“Equal Pay for Comparable Worth” has become a new slogan echoing through state legislative debates, Congressional hearings, Federal courts, television talk shows, TV and newspaper advertisements, and politicians’ position papers. Since the American Federation of State, County and Municipal Employees, AFL-CIO, won a $1 billion lawsuit against the State of Washington in a Comparable Worth case in November 1983, “cost” jitters have been unnerving public and private employers.
The Comparable Worth advocates have developed an ingenious method to force the raising of the pay for traditional women’s jobs above the market price. The method consists of (1) persuading (often tricking) the employer to do a “study” or an “evaluation” of all his jobs, (2) hiring “evaluators” who will agree to divorce this evaluation from marketplace factors and instead use a “point system” of job “worth” based on factors which are arbitrarily and subjectively weighted, and then (3) accusing the employer of massive discrimination against women and using the employer’s own evaluation as evidence against him.
The methodology of the Comparable Worth process starts with an identification of categories of occupations wherein more than 70% of the jobs are held by one sex or by the other.
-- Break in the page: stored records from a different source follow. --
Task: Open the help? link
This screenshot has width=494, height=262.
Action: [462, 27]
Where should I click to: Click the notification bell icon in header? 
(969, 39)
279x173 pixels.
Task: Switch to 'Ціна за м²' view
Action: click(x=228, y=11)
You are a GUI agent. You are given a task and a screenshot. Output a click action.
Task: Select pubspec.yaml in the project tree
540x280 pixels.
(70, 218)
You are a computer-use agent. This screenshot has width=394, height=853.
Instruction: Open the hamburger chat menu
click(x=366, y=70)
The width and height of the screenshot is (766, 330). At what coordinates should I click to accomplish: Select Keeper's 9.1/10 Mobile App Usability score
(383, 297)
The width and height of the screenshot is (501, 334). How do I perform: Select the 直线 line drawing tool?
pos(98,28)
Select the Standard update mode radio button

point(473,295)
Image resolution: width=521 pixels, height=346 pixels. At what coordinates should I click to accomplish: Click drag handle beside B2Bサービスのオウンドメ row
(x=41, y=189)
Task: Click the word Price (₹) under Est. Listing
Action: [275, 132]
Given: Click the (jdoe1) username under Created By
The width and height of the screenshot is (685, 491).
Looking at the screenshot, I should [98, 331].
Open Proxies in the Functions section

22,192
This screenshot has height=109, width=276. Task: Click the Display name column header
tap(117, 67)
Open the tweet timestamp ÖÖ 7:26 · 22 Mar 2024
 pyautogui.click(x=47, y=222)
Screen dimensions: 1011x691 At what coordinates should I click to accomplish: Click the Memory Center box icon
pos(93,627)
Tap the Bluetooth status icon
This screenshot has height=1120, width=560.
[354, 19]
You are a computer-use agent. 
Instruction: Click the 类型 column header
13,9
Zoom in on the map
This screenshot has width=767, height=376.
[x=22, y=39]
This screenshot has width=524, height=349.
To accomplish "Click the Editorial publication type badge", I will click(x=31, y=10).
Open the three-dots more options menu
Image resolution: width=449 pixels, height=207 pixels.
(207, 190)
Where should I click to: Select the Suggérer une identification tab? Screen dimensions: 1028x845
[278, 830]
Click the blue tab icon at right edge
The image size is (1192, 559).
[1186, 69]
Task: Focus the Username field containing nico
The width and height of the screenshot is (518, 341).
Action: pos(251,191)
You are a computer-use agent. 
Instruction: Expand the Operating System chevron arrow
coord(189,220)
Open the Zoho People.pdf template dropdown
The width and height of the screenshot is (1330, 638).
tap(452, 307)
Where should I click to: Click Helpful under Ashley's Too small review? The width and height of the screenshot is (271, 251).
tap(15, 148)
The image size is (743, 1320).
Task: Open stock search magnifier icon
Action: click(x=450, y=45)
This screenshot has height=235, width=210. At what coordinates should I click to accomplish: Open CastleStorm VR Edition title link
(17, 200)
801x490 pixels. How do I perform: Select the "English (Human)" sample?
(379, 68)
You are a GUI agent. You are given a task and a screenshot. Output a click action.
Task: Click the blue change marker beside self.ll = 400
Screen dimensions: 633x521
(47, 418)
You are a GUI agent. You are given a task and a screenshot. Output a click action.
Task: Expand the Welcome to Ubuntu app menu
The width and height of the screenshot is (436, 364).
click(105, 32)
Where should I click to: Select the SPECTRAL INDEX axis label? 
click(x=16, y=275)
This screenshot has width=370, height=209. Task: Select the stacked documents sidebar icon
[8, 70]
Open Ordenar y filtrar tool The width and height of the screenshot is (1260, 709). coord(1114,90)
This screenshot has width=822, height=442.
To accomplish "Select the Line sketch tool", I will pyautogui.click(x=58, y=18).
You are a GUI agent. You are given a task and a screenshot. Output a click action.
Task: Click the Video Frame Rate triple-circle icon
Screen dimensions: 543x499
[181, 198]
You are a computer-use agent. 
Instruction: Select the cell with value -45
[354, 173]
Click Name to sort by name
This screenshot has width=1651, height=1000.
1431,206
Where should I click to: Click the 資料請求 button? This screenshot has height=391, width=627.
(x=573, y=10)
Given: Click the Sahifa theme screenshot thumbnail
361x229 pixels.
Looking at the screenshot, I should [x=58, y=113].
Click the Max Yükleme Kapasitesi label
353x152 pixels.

Occupations are then assigned points according to what the evaluator thinks the occupations are worth.
Once market wages are abandoned as a guide, there is no objective way to determine job worth. The system becomes a subjective assignment of points based on the evaluator’s bias about the relative value of education, training, skill, responsibility, and working conditions.
Then comes the essence of Comparable Worth, which is a comparing of the female-predominant occupations with the male-predominant occupations, and the claim of “discrimination” when the female occupations are paid less than men’s occupations to which the evaluator has assigned the same number of points (even though they involve entirely different types of work).
When this comparison of occupations allegedly shows that women’s jobs are underpaid, which are the men’s jobs that are allegedly overpaid? It is clear that the target group which the Comparable Worth advocates believe are overpaid are the blue-collar men (who are generally supporting their families). When the Comparable Worth advocates rant and rave about how secretaries, nurses, teachers, and librarians are underpaid, this claim is always in comparison to truck drivers, construction and highway workers, mechanics, maintenance and repair men, and policemen, who are allegedly overpaid.
The immediate goal of Comparable Worth is to compare and equalize these women’s jobs with those men’s jobs. The Comparable Worth advocates assert that it is unfair that blue-collar men, who may have only a high school education, receive as much pay as a woman who may have a secretarial school or nursing school certificate.
Comparable Worth thus rests ultimately on two direct attacks on the private enterprise system: (1) wage-setting based on the subjective notion of what some outside observer thinks a job is “worth” rather than on the marketplace compromise of what a job is worth both to the employer meeting a payroll and to the employee selling his time and labor, and (2) government wage control by judges and bureaucrats.
The game plan of the Comparable Worth advocates is ambitious. Phase One is to establish the concept for state government employees as a result of lawsuits taken into Federal courts or through bills passed by state legislatures. Phase Two is to catch Federal employees in the Comparable Worth net. Phase Three is a full-scale assault on the private sector. All phases, to some extent, are proceeding concurrently.
The American Federation of State, County and Municipal Employees, which won the $1 billion lawsuit against the State of Washington in the fall of 1983, issued a press release stating that “the ruling means similar actions can be expected in other state and local governments.” Since President Carter appointed 40% of the sitting Federal judges (including the one who handed down the Washington State decision), the Comparable Worth advocates believe they can bring about a massive court-ordered redistribution of wages in our society, and make lots of money for themselves in the process.